** Data under study **

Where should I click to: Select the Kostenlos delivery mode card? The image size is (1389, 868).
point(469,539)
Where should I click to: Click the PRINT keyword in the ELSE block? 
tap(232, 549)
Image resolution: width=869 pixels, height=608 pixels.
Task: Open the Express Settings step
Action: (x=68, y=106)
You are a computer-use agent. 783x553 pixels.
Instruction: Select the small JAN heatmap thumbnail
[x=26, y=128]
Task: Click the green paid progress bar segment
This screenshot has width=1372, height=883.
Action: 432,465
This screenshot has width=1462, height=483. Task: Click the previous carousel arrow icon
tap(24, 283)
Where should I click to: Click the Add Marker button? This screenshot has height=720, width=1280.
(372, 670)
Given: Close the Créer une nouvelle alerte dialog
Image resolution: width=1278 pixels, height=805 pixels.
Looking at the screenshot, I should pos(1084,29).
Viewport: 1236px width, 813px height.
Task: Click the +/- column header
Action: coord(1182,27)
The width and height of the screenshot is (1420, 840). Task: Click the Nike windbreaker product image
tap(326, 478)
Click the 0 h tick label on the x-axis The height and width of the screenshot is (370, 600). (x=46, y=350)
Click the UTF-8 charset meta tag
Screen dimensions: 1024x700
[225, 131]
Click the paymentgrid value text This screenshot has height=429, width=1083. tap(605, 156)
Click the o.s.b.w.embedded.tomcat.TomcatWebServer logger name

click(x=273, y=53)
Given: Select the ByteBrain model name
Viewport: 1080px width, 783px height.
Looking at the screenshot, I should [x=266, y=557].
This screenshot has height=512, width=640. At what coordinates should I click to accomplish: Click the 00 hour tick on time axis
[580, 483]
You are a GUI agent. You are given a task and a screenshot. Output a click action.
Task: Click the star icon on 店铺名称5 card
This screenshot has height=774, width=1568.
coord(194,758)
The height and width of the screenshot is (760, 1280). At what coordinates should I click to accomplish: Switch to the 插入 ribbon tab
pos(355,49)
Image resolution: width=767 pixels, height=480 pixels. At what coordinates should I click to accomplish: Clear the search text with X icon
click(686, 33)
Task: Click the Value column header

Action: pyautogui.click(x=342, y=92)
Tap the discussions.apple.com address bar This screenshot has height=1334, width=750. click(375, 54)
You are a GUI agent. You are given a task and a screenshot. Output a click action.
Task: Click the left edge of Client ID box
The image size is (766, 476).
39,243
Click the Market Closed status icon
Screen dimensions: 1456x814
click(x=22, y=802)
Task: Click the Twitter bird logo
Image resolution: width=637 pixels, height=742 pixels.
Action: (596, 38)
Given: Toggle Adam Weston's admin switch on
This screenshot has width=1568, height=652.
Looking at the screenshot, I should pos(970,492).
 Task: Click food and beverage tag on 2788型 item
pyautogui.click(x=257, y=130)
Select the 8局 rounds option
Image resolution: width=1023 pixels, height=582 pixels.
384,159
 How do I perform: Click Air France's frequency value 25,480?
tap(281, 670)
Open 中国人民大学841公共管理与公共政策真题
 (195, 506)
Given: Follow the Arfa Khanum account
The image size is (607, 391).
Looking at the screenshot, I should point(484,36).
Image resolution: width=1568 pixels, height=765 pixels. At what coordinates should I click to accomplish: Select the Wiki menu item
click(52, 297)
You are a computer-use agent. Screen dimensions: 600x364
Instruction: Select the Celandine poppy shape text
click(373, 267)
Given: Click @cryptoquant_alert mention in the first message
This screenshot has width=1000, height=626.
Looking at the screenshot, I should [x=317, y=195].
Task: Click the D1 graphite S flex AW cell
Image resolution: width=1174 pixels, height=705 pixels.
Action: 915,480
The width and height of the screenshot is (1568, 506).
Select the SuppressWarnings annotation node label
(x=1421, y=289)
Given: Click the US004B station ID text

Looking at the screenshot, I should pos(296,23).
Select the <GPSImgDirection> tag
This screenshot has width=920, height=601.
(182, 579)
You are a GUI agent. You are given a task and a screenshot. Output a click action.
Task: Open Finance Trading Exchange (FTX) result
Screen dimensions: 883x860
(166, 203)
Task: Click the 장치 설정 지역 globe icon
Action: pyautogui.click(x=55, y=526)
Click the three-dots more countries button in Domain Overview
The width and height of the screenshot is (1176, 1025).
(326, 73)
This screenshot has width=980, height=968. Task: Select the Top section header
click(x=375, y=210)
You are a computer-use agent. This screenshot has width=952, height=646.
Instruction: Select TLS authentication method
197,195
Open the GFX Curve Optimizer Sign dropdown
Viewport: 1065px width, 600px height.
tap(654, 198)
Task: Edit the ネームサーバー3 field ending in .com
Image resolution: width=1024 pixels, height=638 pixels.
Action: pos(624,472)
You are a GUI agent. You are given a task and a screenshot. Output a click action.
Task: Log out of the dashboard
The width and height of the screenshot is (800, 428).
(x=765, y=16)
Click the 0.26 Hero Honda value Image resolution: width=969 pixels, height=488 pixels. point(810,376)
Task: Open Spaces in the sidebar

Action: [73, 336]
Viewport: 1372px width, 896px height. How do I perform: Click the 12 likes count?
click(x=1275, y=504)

** Task item **
Take the line that contains "Click the 0.26" and every line after it through the end of the listing above, and repeat them exactly.

** Response to the exercise **
Click the 0.26 Hero Honda value Image resolution: width=969 pixels, height=488 pixels. point(810,376)
Task: Open Spaces in the sidebar

Action: [73, 336]
Viewport: 1372px width, 896px height. How do I perform: Click the 12 likes count?
click(x=1275, y=504)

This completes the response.